To shrug it all off as the fault of the consumer is a bit naive IMO as the banks, themselves, seem to be more than happy to oblige bad practices. I can't blame a starving man for wanting a sandwich - but I can blame the guy who offers to enslave the starving man in exchange for one.
edit on 8/28/13 by Hefficide because: (no reason given)

posted on Aug, 28 2013 @ 01:07 PM
reply to post by Hefficide

Kind of the point i was making. They give the money and people are suddenly too stupid to know better and the lenders are being "predatory". But if they don't lend the money then they are discriminating. Its lose lose to those with the money.

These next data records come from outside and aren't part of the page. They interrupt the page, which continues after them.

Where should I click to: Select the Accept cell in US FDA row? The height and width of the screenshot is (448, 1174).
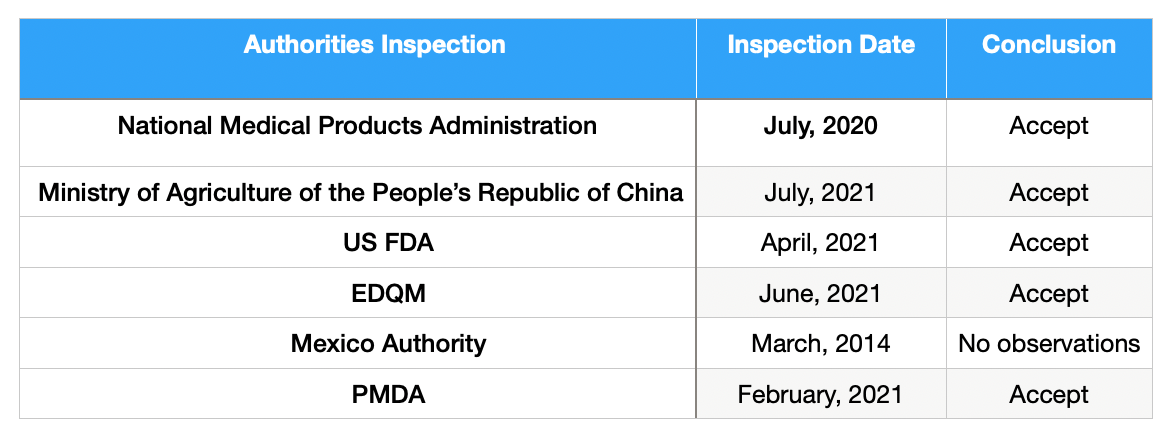coord(1049,242)
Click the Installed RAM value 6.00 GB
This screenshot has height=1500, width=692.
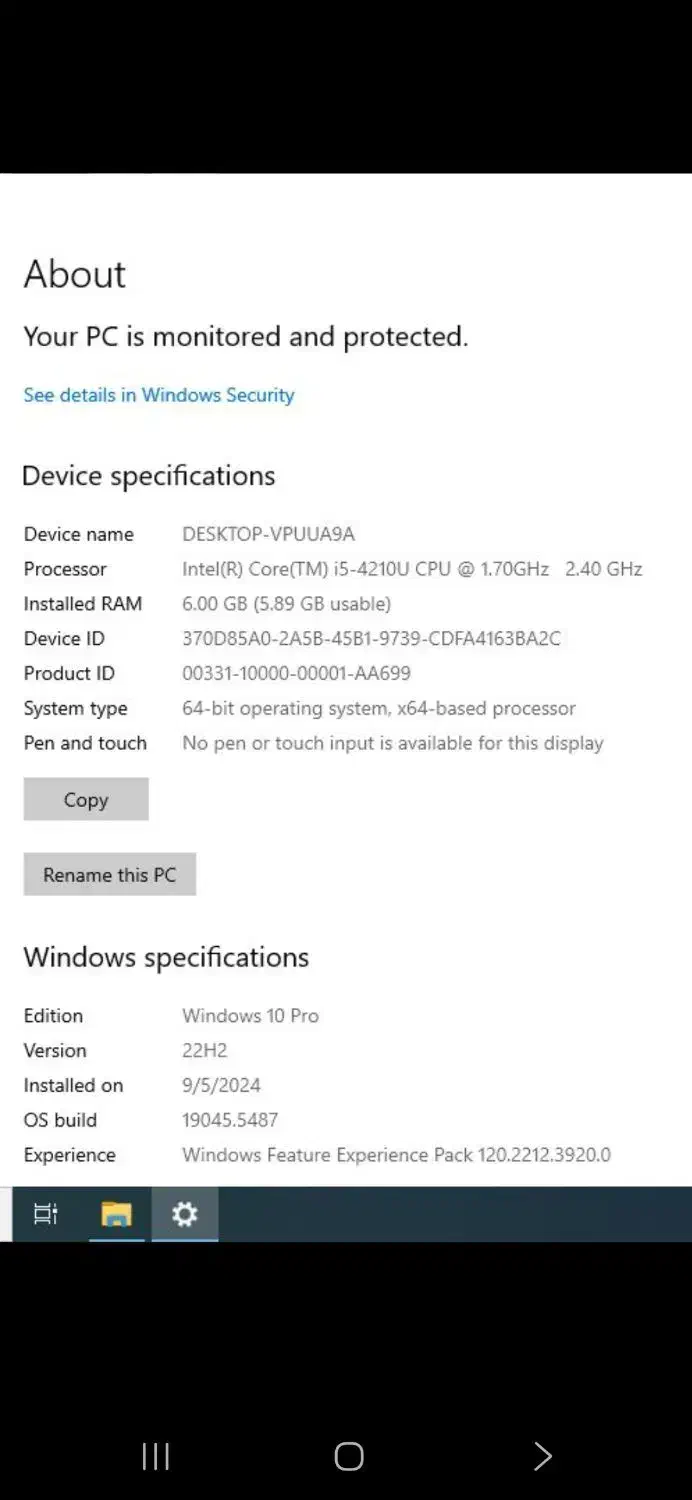(286, 604)
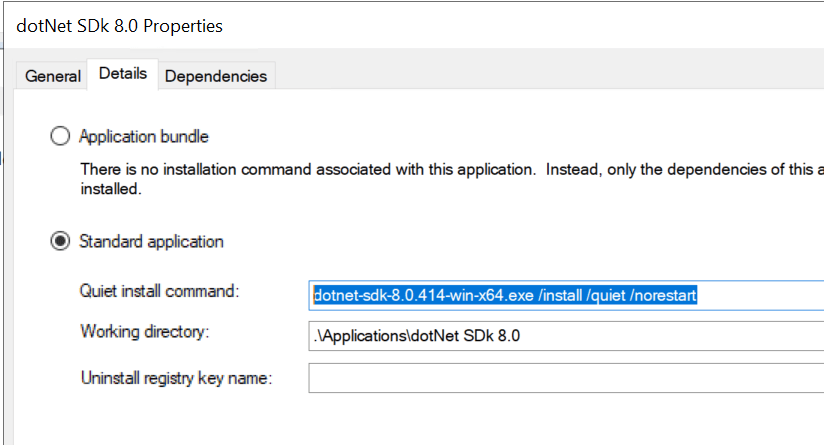The image size is (824, 445).
Task: Click the 'Uninstall registry key name:' label
Action: coord(176,378)
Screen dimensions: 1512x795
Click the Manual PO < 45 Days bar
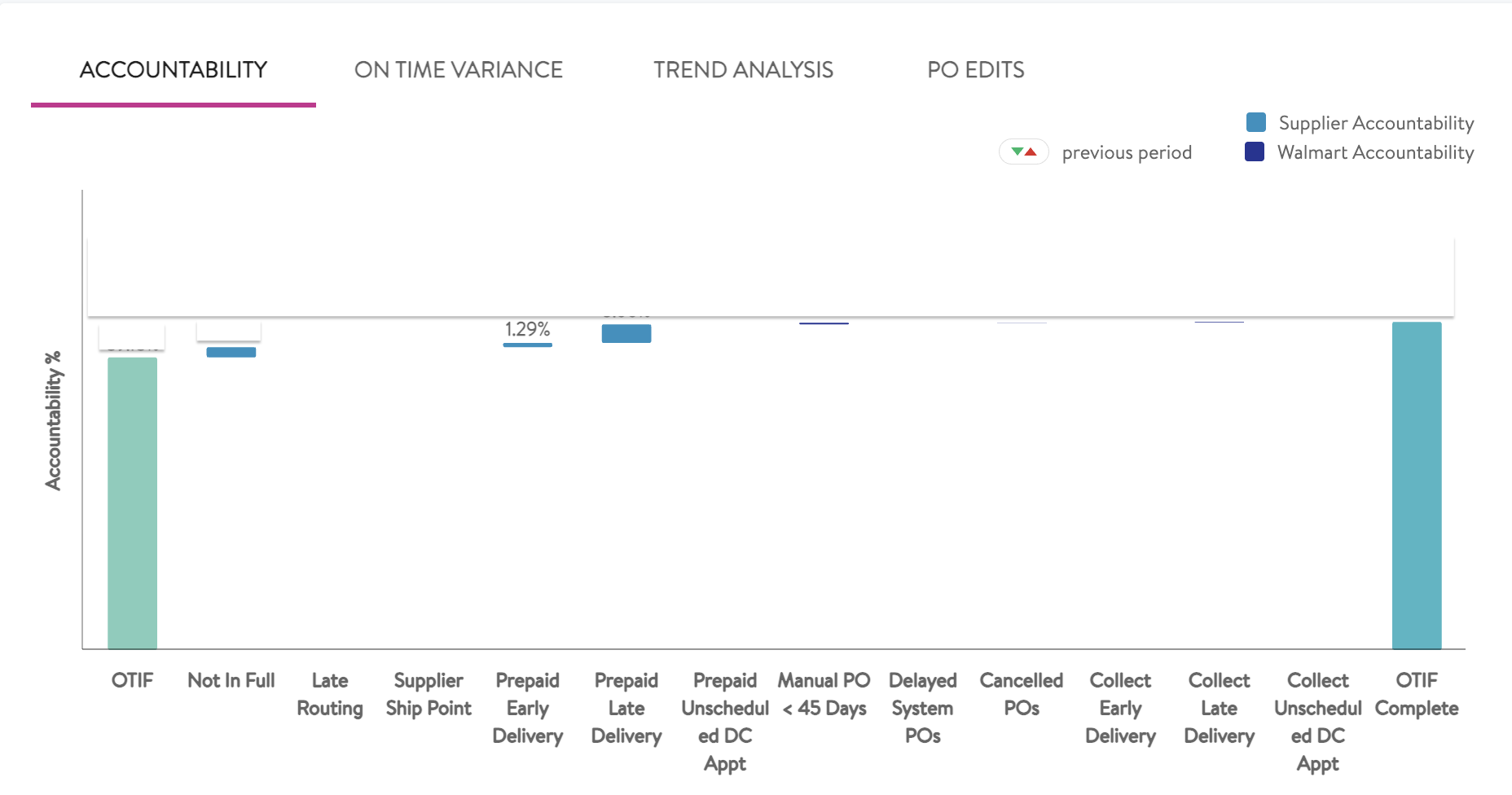(824, 323)
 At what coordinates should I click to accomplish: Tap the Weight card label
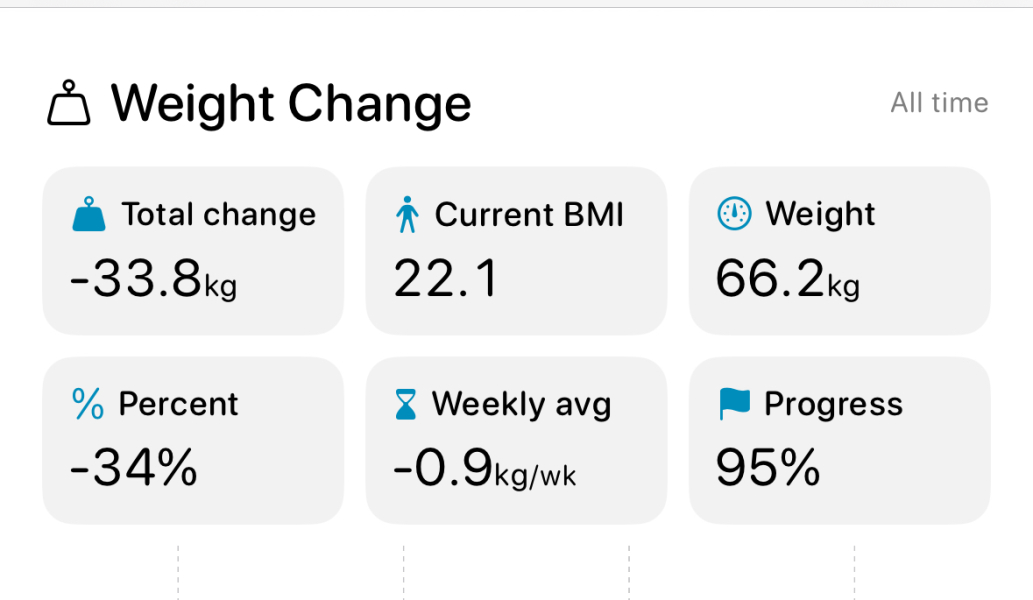click(x=820, y=214)
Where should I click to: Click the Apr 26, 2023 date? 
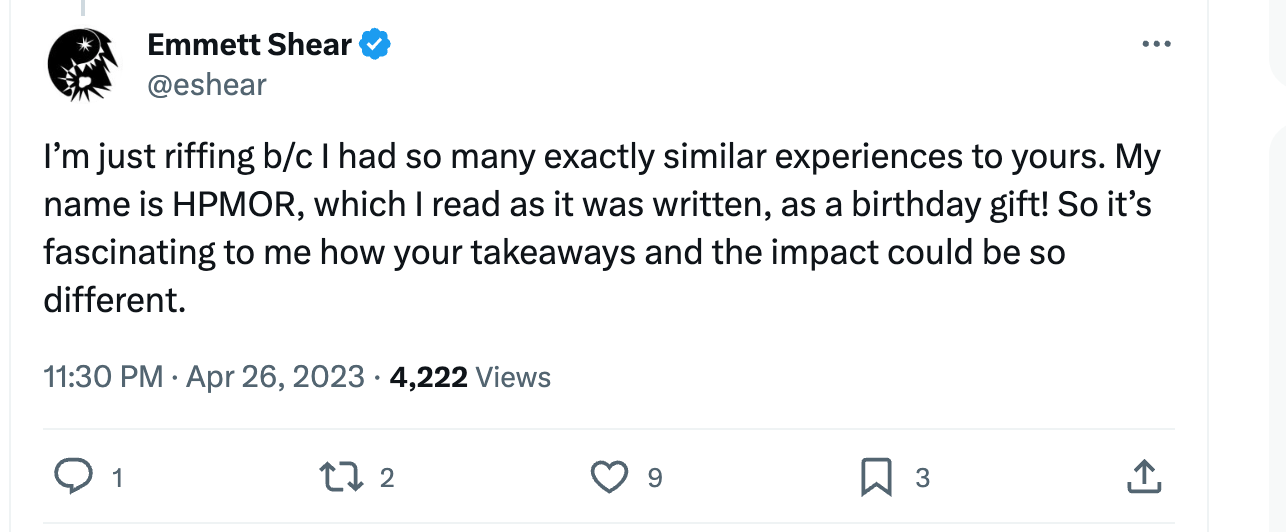coord(275,377)
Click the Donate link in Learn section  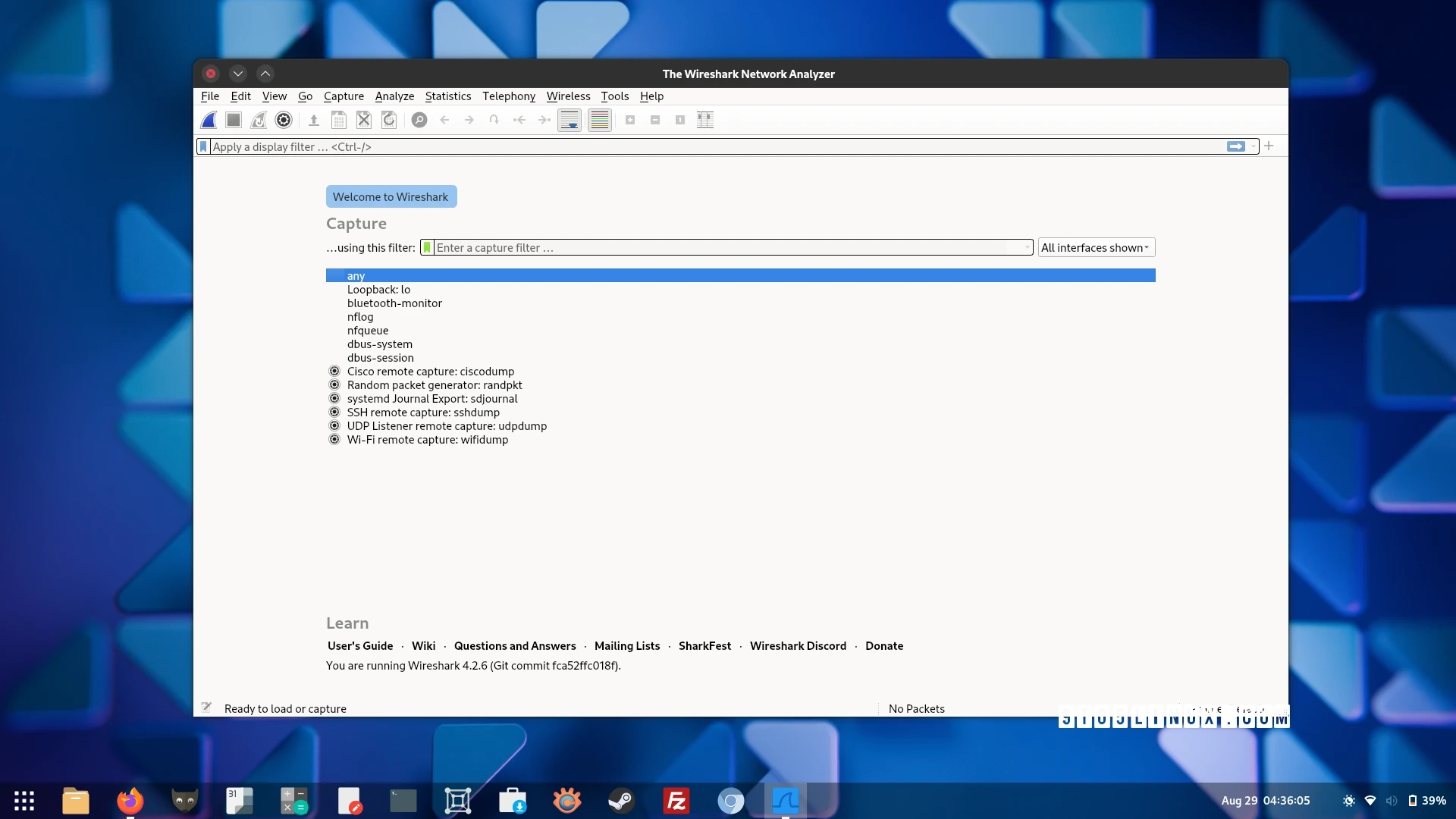click(x=883, y=645)
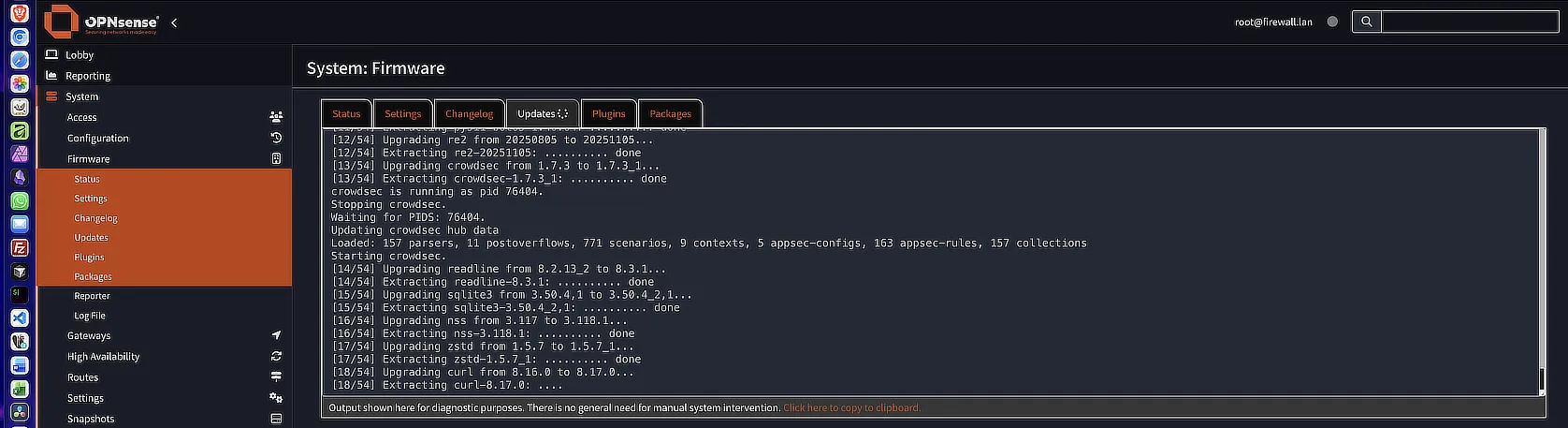Image resolution: width=1568 pixels, height=428 pixels.
Task: Click the High Availability sync icon
Action: [x=276, y=356]
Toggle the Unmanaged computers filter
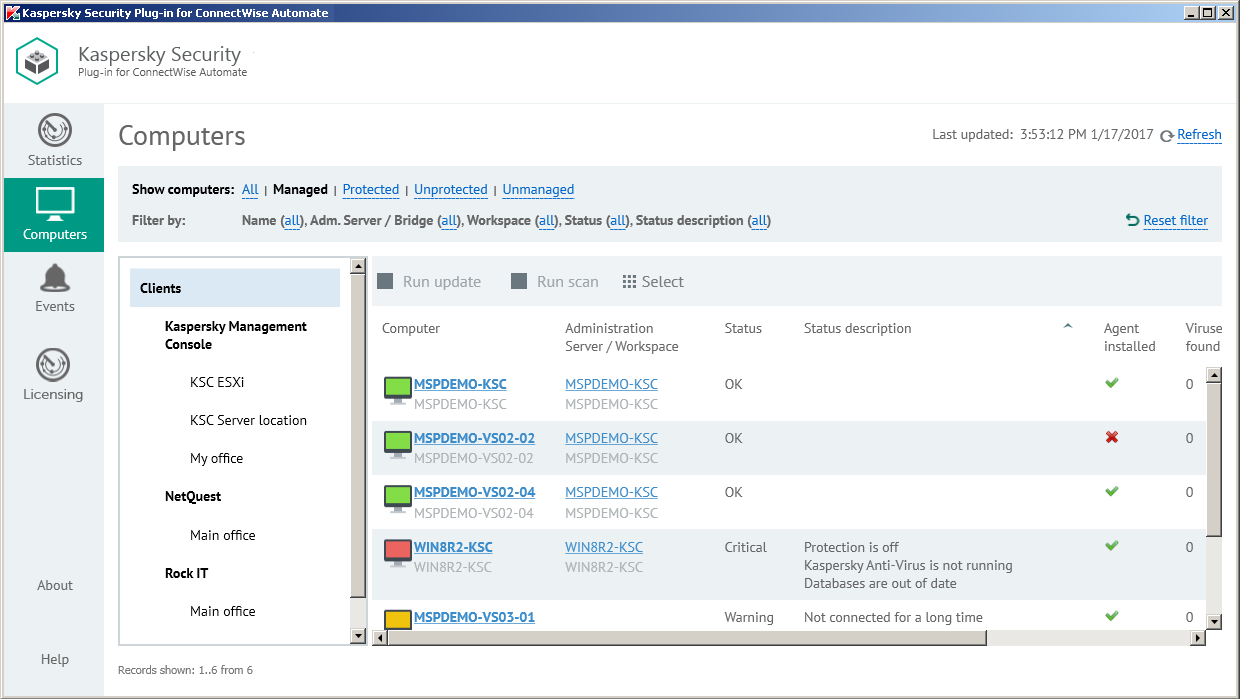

posted on Aug, 28 2013 @ 01:14 PM
reply to post by Hefficide

Good day Heff,

Another excellent thread

I think I will agree with the overall premise of your post. Dr. King and his words spoke to more than just racial divide. Please find the following powerful quotes:

One who breaks an unjust law that conscience tells him is unjust, and who willingly accepts the penalty of imprisonment in order to arouse the conscience of the community over its injustice, is in reality expressing the highest respect for law.
Martin Luther King, Jr.

Wow, this certain applies to contemporary issues would it not?

And this one is great to:

Philanthropy is commendable, but it must not cause the philanthropist to overlook the circumstances of economic injustice which make philanthropy necessary.
Martin Luther King, Jr.

I think Dr. Kings focus and concern touched on many major aspects of American/Western society and the above excerpts certainly make constructive criticisms of personal freedoms/rights and addressing the roots of economic problems.

I think his words have important bearing on today's issues as they were on the issues back then.